Rigg herself has faced gymtimidation (for more on her story, see “A Life Time Transformation Story With Becca Rigg“), so she speaks from the heart when she offers strategies on how to deal with it.
“Remember that most everyone has felt some gymtimidation or anxiety at one point or another,” she says. “The most fit and confident person you see at the gym was a newbie once just like you.”
Finding Your Home in a Fitness Center
1. Know Before You Go. Research health clubs and gyms online, read reviews, and then tour the facility, advises the National Academy of Sports Medicine (NASM). You might prefer a smaller space or a private studio; a gym without mirrors; or a fitness center that caters to specific interests or populations.
2. Start Small. At first, try going during off-peak hours. Visit maybe once a week and build up over time. If you’re nervous about the locker room, begin by changing and showering at home. “When it comes to being seen in the locker room, it is truly my experience that no one is ever judgmental or condescending,” says Rigg.
3. Plan Ahead. “Having a plan ahead of time gives you confidence and purpose on the workout floor — but also make sure to have a plan B just in case certain equipment is not available,” she advises. “That way, you know what to do and you won’t get stuck or lost if plan A doesn’t work.”
4. Distract Yourself. I find that bringing my own soundtrack can help me tune out surrounding noise and concentrate on what I’m doing. And, of course, people all around me are doing the same — reminding me again that it’s not a comparison game. All of this helps me focus on why I’m there.
5. Use the Buddy System. Go with a friend. “Having an appointment with a friend will make it more likely for you to show up because you don’t want to let them down,” Rigg observes. “It will also help you feel less vulnerable to know that there’s somebody else with you. Even if they don’t know what they’re doing, at least you’re both in this together!”
6. Get Smart About the Gear. If you’re new to the workout floor, weights and fitness machines can be puzzling — even daunting. “People are afraid of using them the wrong way; they might be nervous that their form isn’t right or that they’re doing a movement wrong,” says Rigg. “So, sign up for an equipment orientation with a personal trainer. Trainers will be happy to show you around and explain what all the equipment is for and how it works.”
7. Seek Professional Help. In a health club, this means a personal trainer. “Working with a personal trainer can give you confidence that you’re doing the right exercises the right way,” explains Rigg.
“A personal trainer can also help you navigate the gym floor when it’s crowded. They have a good understanding of etiquette, and they know how to pivot when equipment that you wanted to use is not available.”
Or you might wish to start with a class. “Moving and sweating together can be extremely unifying.”
8. Start Where You Are.
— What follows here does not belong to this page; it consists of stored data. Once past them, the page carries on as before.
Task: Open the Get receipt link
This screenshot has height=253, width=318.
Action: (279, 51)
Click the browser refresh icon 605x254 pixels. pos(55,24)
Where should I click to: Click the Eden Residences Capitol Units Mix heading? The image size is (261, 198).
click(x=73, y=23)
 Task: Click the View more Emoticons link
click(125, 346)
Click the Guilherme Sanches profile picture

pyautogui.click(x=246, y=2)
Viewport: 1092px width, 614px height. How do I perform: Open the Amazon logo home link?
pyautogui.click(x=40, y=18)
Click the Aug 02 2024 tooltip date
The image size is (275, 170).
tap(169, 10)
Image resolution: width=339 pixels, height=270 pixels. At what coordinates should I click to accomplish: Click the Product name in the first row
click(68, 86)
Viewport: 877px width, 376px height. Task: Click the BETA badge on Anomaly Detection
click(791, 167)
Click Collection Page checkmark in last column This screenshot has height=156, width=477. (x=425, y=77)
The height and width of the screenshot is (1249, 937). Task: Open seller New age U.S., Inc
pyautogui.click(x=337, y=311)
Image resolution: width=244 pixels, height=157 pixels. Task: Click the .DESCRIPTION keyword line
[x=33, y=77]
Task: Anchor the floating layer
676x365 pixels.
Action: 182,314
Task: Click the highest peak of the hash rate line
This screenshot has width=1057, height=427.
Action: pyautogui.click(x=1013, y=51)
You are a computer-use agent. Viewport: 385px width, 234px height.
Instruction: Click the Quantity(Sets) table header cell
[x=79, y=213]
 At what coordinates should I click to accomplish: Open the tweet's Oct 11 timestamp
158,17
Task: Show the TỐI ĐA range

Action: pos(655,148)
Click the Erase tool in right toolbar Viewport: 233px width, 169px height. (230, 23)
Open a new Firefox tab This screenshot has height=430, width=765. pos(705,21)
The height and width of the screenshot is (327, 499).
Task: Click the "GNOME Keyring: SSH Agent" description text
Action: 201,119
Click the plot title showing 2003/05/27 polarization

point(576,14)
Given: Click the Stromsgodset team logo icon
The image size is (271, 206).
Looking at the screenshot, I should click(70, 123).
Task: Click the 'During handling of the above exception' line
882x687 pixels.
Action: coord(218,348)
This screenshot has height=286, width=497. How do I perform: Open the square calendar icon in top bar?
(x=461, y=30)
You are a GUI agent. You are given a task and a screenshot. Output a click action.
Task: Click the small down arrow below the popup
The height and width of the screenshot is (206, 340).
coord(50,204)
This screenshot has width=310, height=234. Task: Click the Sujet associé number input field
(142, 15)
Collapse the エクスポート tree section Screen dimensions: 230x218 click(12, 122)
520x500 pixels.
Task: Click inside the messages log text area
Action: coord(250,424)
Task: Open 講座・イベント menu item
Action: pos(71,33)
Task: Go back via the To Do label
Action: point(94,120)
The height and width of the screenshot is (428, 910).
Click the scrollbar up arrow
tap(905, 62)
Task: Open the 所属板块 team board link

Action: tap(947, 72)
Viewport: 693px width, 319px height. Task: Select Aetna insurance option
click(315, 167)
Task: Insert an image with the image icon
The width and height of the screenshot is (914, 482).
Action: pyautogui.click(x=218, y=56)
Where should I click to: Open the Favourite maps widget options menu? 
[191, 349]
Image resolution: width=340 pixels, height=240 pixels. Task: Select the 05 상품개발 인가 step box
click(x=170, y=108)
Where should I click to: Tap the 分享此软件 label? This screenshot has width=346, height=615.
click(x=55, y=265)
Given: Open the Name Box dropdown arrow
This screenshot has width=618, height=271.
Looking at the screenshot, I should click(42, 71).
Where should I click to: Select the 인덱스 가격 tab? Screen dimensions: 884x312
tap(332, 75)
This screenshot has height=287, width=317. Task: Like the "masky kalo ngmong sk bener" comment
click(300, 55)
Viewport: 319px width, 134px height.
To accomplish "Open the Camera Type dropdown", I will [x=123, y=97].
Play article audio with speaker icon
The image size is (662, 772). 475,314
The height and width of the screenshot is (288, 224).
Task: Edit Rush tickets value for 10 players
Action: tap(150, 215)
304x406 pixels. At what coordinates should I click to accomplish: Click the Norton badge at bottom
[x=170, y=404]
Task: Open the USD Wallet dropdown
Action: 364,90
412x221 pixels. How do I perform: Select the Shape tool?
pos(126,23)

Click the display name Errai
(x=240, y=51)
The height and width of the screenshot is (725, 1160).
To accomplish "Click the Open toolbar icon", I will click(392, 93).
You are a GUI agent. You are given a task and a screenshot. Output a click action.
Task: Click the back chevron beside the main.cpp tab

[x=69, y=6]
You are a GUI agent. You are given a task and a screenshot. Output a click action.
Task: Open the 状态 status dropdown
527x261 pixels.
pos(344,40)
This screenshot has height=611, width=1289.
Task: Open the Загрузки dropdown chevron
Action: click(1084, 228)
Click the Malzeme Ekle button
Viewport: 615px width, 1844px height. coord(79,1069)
This concept is key to exercising at any level: It reminds you to avoid comparing yourself with others or lamenting slow progress toward your goals. It’s about self-compassion, which is essential to self-care.
“Let other people inspire you but never intimidate you,” Rigg suggests. “Showing up and starting new habits takes courage and strength. Be proud of yourself for making this a priority and celebrate every tiny victory along the way.”
There’s a mental aspect to this as well, I realize. I try to accept my feelings of anxiety and nervousness — without letting them intimidate me or derail my exercising.
That’s easier said than done, of course, but Rigg’s advice is an ideal way to build up to this. “Remember, being there in the gym is exactly what makes you belong there,” she says. “Keep showing up: The more you come, the more it will feel like home.”